┌─ Data listing

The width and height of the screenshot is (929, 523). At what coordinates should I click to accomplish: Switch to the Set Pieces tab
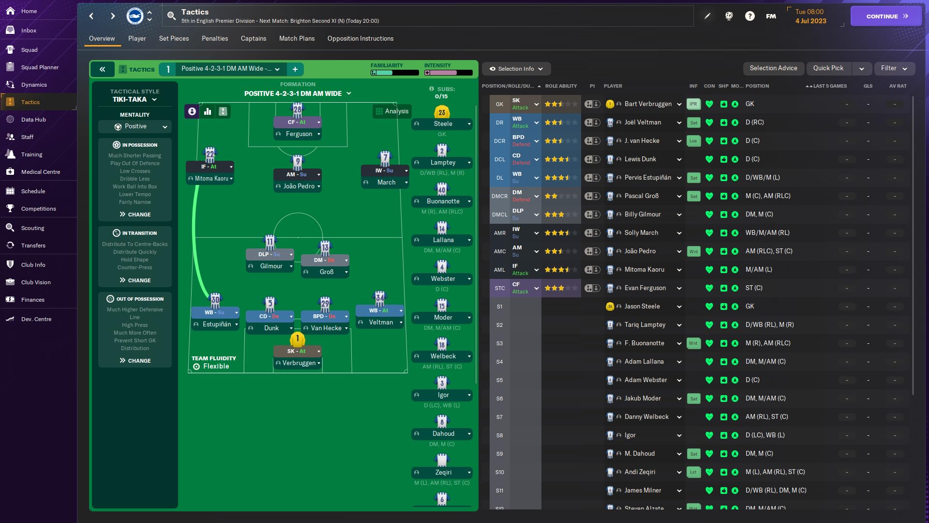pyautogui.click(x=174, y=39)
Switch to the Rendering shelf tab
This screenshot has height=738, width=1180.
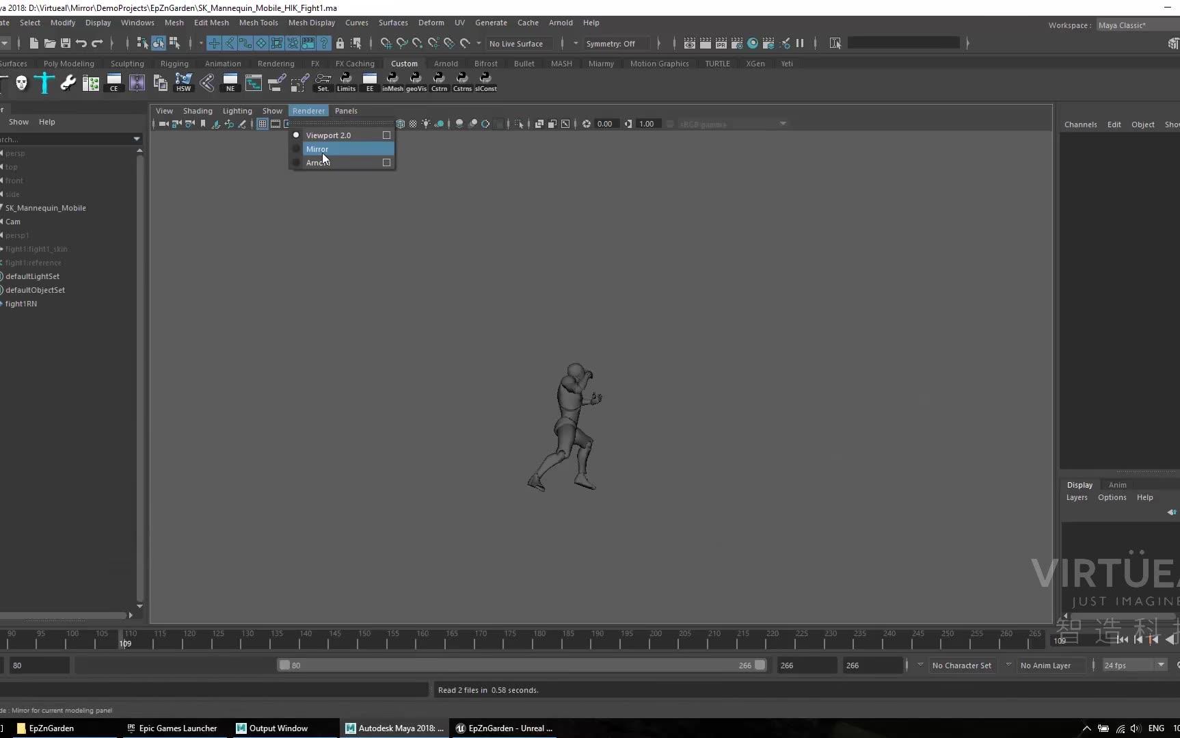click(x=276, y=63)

└─

Prompt: Starting with the line that holds "Switch to the Rendering shelf tab", reproduce exactly each line up to and including the last line of the material above, and drop the pictures.

Reply to the task:
Switch to the Rendering shelf tab
This screenshot has height=738, width=1180.
click(x=276, y=63)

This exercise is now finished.